It was the first time an Olympic triathlon was decided with a photo finish, but the result is still disputed six days later. Sweden has asked the Court of Arbitration for Sport to award a gold medal to Lisa Norden as well as Switzerland's official winner Nicola Spirig who clocked identical times of one hour 59 minutes 48 seconds.
Spirig hit the tape with her stomach a fraction of a second before Norden, but the Swedes are convinced that their runner's torso hit the finishing line at the same time or even slightly before the Swiss.

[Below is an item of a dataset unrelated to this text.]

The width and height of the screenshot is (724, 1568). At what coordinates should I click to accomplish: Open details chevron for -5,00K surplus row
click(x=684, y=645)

Under International Triathlon Union rules, the winner is the competitor whose torso crosses the line first. Spirig appears to be leaning back as she reached the line.
The Swedish Olympic Committee and Swedish Triathlon Federation want both athletes to be ranked as joint winners. "The Swedish NOC and the STF consider that the ITU did not comply with its own rules because it may not have taken into account the position of the athletes' torsos when establishing the medal positions," said the court.

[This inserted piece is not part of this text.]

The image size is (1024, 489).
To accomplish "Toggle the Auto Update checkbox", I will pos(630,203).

Photo finishes are aided by high-speed cameras – some can record 10,000 frames per second – and on the athletics track infrared sensors also help judges. Earlier this week, the technology was used in the men's 100m sprint to determine who should be awarded bronze. Blake Gatlin edged it by a 100th of a second over Tyson Gay. It was used to determine the fourth and fifth places in the women's 100m hurdles.
It was similarly used to determine the fourth and fifth places in the women's 100m hurdles, with the 'whited-out' photograph making it easier to see who reached the line first.
In the velodrome, a radio transponder on the bikes emits a code to antenna placed at the finish line. Photos are also used and showed that Victoria Pendleton beat Anna Meares in a heat by a centimetre, though the result was later quashed.